WORK INSTRUCTIONS:
Count the lines in the listing below that contain the word "hatched", treating uppercase and lowercase as different, and give only the number.

·····

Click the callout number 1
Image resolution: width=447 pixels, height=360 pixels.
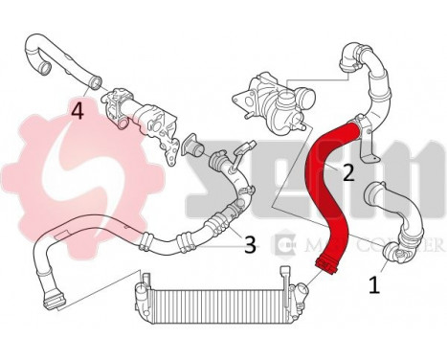tap(375, 284)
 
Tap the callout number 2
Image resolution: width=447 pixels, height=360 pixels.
tap(348, 172)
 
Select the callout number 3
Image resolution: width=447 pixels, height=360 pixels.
tap(249, 244)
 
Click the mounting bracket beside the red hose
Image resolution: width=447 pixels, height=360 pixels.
tap(373, 153)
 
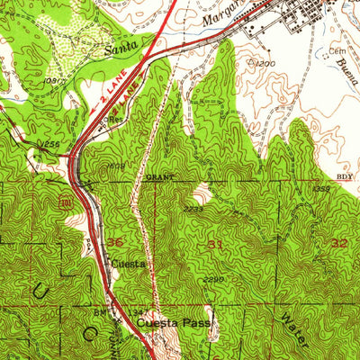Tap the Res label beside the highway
coord(114,117)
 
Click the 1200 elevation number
coord(263,65)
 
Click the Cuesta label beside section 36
coord(127,265)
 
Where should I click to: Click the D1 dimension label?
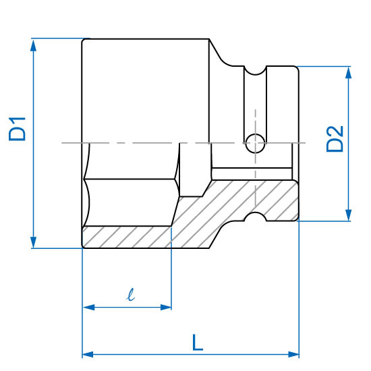17,129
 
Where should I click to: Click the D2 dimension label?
335,139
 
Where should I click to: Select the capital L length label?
198,343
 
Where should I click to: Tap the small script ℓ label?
131,295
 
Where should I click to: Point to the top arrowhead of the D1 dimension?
33,45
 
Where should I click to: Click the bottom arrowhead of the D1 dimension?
33,241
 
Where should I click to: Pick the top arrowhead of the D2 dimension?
348,73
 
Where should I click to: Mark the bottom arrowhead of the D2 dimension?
348,215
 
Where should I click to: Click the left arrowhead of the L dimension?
88,354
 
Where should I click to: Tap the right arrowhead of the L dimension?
293,354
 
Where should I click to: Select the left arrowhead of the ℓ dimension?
89,308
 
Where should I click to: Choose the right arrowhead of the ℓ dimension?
166,308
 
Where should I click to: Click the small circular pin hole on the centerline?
255,144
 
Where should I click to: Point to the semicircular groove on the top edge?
255,71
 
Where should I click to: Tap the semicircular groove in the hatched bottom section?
255,217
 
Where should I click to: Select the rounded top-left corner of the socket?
84,41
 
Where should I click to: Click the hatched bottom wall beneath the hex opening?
127,237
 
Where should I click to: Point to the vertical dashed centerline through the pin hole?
255,157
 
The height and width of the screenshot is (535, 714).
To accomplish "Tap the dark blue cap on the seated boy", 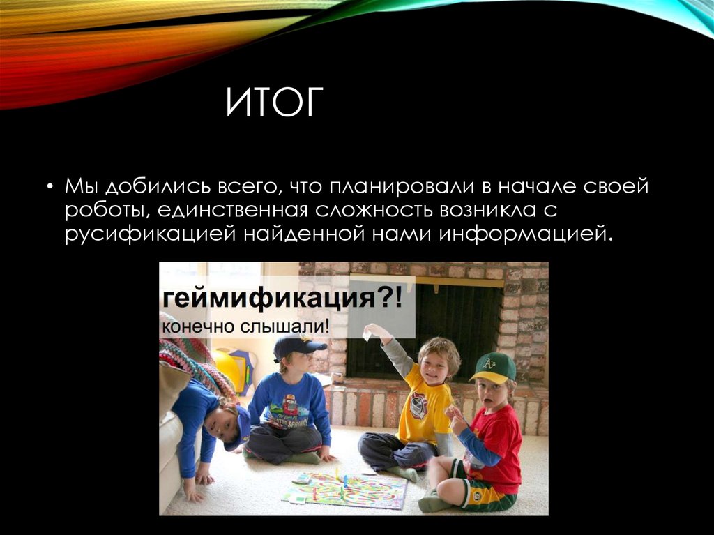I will coord(298,345).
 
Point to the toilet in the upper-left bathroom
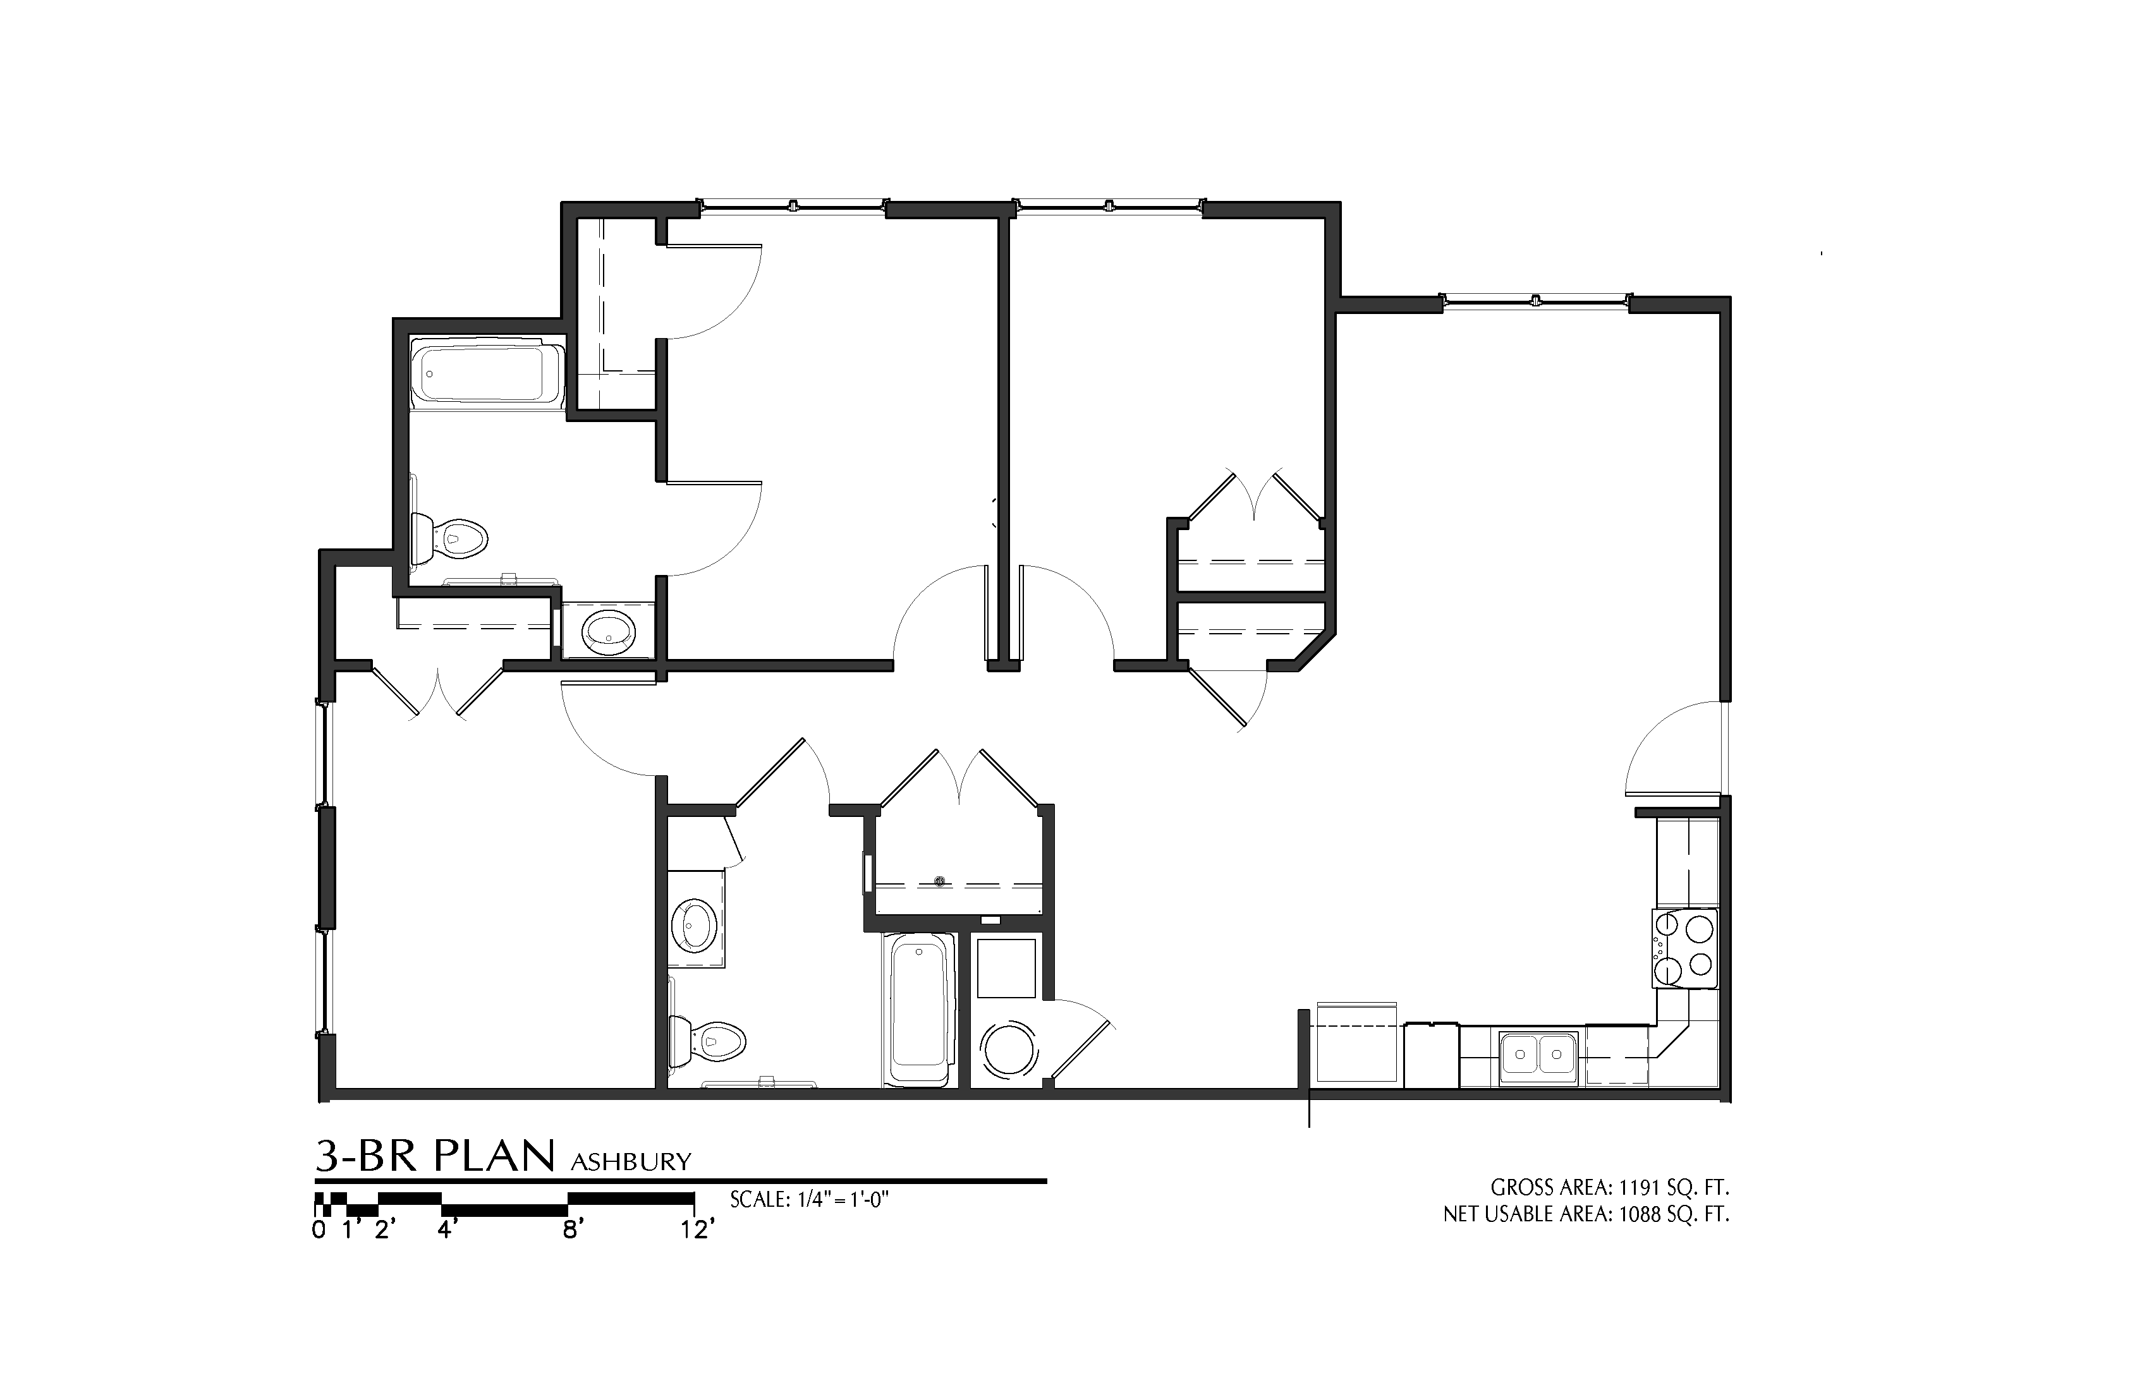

·····

COMPLETE OUTPUT:
2